Member of the Oklahoma House of Representatives from the 53rd district
- In office 2004–2012
- Preceded by: Carolyn Coleman
- Succeeded by: Mark McBride

Personal details
- Born: September 29, 1969 (age 56) Alva, Oklahoma
- Party: Republican
- Alma mater: University of Central Oklahoma OU Law School
- Occupation: Politician

= Randy Terrill =

American politician (born 1969)

Randy Terrill (born September 29, 1969) is an American politician. A Republican, he is a former member of the Oklahoma House of Representatives from Moore, Oklahoma.

==Early life and education==
Terrill was born in Alva, Oklahoma, on September 29, 1969. He received a bachelor's degree in political science from the University of Central Oklahoma and a J.D. from the University of Oklahoma College of Law.

==Political career==
Before being elected to office himself, Terrill had various political jobs, working "as a press intern for Governor Henry Bellmon, legislative assistant to former House Republican Leader Larry Ferguson, director of legislative research and special projects for Governor Frank Keating, political director of the Oklahoma Republican Party, and as special assistant to Labor Commissioner Brenda Reneau.

Terrill was first elected to the state House in 2004, representing a district in the Oklahoma City suburbs.

During his time in the state House, Terrill was known for his sponsorship of "English-only" legislation. Terrill was also known for his sponsorship of HB1804, a strict law targeting illegal immigration, that the Legislature enacted in 2007. The bill was backed by "Immigration Reform for Oklahoma Now" (IRON), an advocacy group that supported legislation to combat what it asserts to be an "illegal alien invasion of America." Terrill touted his legislation as "tougher than Arizona's anti-immigration law"; the measure required "police to determine the status of anyone they lawfully stop and also suspect is an illegal immigrant" and made it "a state crime to lack immigration papers."

In March 2011, Terrill was publicly reprimanded by the House in a 67-18 vote after being "accused of using profane language and threatening violence against" House Speaker Kris Steele, a fellow Republican. Terrill denied making threats or using profanity and characterized the reprimand as part of an "orchestrated attack" on him.

Terrill was re-elected to a fourth term in 2010; after being charged with bribery, Terrill did not seek reelection in 2012. In that year, Terrill unsuccessfully ran for Cleveland County commissioner, losing to Norman School Board member and former police captain Darry Stacy.

Dataset listing
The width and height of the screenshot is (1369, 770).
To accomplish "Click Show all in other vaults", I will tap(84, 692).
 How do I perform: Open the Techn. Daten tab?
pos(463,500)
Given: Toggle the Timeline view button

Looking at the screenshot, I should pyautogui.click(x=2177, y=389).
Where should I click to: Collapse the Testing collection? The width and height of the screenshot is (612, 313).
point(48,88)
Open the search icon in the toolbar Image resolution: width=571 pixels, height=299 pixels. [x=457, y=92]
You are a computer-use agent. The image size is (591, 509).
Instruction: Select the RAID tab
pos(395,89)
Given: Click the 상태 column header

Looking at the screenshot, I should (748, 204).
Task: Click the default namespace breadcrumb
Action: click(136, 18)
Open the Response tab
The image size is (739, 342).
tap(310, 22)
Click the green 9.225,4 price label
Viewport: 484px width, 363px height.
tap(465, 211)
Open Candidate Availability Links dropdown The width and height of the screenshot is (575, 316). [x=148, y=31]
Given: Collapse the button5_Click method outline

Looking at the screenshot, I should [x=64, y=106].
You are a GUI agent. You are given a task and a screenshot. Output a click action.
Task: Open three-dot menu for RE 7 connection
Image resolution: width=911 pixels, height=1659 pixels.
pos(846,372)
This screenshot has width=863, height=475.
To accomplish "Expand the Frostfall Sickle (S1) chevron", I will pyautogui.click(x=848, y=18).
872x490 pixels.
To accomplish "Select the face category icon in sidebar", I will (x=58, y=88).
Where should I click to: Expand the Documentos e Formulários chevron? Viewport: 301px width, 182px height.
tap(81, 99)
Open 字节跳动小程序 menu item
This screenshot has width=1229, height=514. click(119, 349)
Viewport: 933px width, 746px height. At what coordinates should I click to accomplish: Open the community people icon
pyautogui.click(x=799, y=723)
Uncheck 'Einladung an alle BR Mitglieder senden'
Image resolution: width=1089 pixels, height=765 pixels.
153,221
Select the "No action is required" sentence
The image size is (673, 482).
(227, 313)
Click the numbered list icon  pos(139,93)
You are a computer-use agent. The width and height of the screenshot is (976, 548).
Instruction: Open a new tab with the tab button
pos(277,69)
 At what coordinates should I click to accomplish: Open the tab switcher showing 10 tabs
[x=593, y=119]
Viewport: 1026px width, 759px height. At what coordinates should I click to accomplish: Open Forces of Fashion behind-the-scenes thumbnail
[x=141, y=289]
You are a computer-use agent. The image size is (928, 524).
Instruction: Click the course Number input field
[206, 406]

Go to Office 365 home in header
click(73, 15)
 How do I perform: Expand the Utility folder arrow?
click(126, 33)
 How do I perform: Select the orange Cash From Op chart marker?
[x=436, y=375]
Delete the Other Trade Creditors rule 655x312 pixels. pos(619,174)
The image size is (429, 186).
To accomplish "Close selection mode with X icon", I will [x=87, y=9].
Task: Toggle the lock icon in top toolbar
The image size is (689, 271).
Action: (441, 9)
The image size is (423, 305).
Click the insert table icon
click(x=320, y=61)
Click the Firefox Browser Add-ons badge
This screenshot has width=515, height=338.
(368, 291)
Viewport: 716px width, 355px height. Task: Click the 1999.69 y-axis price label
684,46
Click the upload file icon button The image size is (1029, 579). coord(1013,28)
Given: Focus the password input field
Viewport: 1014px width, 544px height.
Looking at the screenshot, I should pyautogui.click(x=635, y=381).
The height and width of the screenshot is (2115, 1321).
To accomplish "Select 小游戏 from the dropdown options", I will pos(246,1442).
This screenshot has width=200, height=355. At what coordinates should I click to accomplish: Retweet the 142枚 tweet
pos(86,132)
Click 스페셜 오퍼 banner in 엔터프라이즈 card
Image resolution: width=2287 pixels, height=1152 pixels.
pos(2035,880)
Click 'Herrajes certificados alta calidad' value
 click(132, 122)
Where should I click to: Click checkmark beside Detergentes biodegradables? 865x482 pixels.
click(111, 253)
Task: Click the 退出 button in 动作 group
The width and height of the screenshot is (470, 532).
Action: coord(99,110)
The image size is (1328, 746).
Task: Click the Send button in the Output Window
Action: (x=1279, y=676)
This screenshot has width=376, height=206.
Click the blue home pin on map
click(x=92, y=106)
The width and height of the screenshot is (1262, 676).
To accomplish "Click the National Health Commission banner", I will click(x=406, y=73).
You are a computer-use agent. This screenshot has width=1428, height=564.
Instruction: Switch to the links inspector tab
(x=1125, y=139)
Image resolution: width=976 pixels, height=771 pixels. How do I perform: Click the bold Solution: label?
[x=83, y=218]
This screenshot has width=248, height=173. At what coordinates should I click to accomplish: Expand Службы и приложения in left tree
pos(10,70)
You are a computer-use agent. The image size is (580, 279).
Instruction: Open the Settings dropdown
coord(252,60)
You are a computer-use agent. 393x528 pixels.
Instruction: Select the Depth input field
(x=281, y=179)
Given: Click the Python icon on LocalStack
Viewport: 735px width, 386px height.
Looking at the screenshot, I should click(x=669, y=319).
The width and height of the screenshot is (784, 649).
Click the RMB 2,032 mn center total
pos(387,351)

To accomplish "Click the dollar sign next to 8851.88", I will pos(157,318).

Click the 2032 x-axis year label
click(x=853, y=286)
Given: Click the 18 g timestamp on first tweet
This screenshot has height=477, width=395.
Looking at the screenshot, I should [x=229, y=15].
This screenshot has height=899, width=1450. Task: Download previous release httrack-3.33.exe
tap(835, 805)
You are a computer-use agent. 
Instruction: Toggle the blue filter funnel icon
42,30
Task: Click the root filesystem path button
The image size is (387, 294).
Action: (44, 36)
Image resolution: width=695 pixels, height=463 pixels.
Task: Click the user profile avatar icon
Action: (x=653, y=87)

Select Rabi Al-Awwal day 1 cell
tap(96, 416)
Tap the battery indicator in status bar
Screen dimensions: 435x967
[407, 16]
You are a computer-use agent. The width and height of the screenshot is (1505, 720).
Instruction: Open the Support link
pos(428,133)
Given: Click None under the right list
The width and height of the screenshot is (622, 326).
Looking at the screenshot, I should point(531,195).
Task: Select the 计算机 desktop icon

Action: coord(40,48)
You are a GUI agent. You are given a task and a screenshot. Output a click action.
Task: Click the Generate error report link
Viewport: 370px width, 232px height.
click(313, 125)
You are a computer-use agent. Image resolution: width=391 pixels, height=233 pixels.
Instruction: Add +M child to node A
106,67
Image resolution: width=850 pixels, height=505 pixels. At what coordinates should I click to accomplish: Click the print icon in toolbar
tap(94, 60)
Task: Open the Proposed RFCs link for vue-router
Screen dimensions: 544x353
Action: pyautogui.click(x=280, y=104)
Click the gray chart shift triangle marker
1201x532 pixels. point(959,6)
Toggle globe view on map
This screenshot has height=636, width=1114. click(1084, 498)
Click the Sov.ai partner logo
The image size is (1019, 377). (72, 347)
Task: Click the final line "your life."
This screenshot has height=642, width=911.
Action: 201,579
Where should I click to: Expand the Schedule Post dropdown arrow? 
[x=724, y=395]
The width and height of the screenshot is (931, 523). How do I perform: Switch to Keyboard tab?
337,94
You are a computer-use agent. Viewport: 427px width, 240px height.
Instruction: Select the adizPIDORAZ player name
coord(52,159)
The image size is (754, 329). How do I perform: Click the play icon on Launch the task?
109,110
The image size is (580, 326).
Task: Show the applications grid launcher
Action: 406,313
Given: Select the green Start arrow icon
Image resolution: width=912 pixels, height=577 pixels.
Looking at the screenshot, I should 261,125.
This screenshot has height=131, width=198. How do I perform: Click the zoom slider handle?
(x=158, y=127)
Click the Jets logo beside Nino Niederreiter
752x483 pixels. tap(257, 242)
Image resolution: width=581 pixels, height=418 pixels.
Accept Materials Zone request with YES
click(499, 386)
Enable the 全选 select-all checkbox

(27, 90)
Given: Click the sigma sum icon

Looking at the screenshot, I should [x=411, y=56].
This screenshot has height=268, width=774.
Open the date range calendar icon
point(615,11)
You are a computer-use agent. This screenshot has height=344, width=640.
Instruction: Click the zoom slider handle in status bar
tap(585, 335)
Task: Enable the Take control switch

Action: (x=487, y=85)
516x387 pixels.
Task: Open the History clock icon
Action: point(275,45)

» **Task statement**:
Translate this sentence from the Randy Terrill biography into Spanish: "Terrill was first elected to the state House in 2004, representing a district in the Oklahoma City suburbs."

» **Finished exercise**:
Terrill fue elegido por primera vez a la Cámara estatal en 2004, en representación de un distrito de los suburbios de Oklahoma City.